▶ **Required work**:
Rewrite the rows from the line containing "You are a GUI" through the line containing "tap(147, 6)", replacing "screenshot" with "screen capture" and leaving everything else as it is.

▶ **Exercise input**:
• • • • •
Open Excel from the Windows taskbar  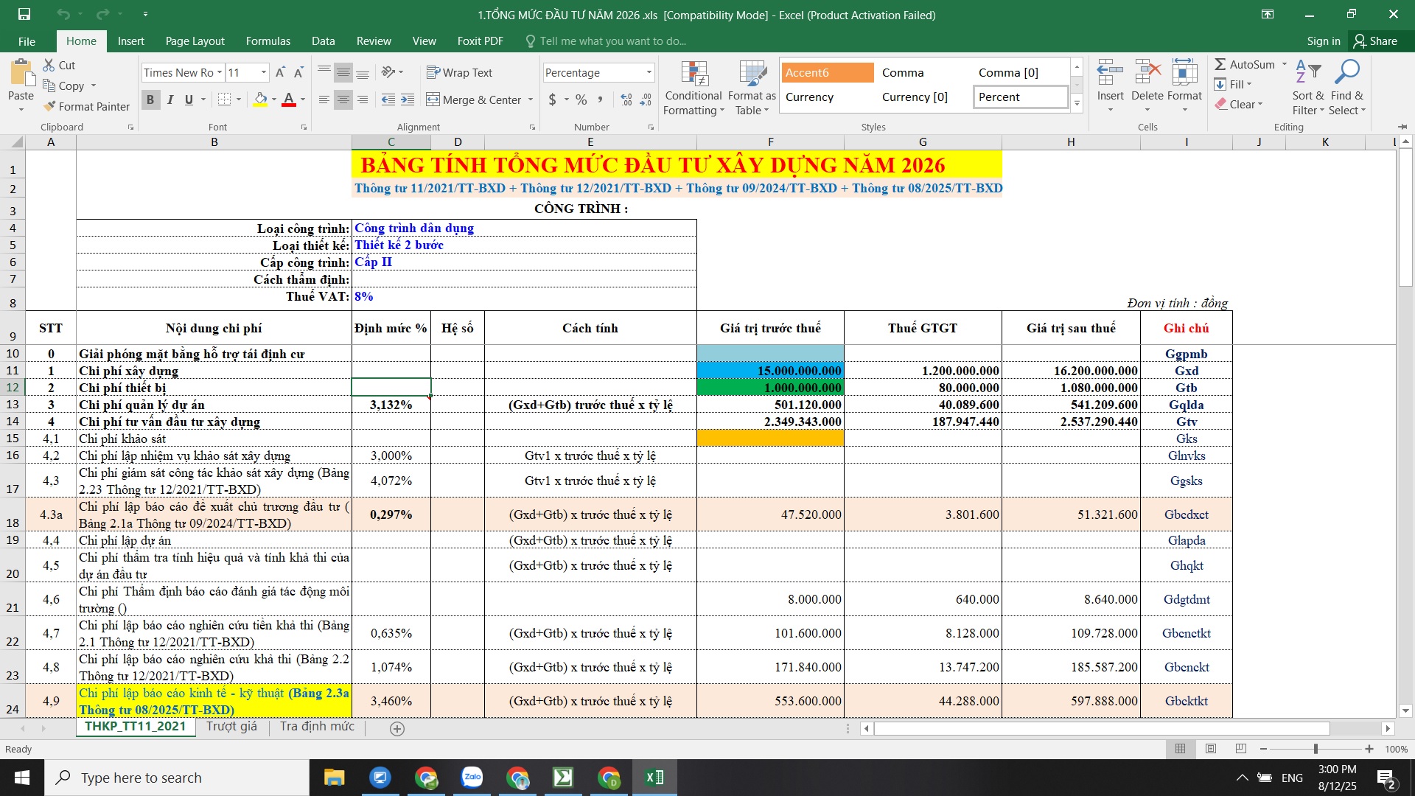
• • • • •
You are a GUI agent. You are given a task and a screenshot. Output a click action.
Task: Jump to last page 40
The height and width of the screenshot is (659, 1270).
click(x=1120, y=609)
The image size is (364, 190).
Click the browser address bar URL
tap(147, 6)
• • • • •
▶ **Result**:
You are a GUI agent. You are given a task and a screen capture. Output a click action.
Task: Jump to last page 40
The height and width of the screen capture is (659, 1270).
click(x=1120, y=609)
The image size is (364, 190).
Click the browser address bar URL
tap(147, 6)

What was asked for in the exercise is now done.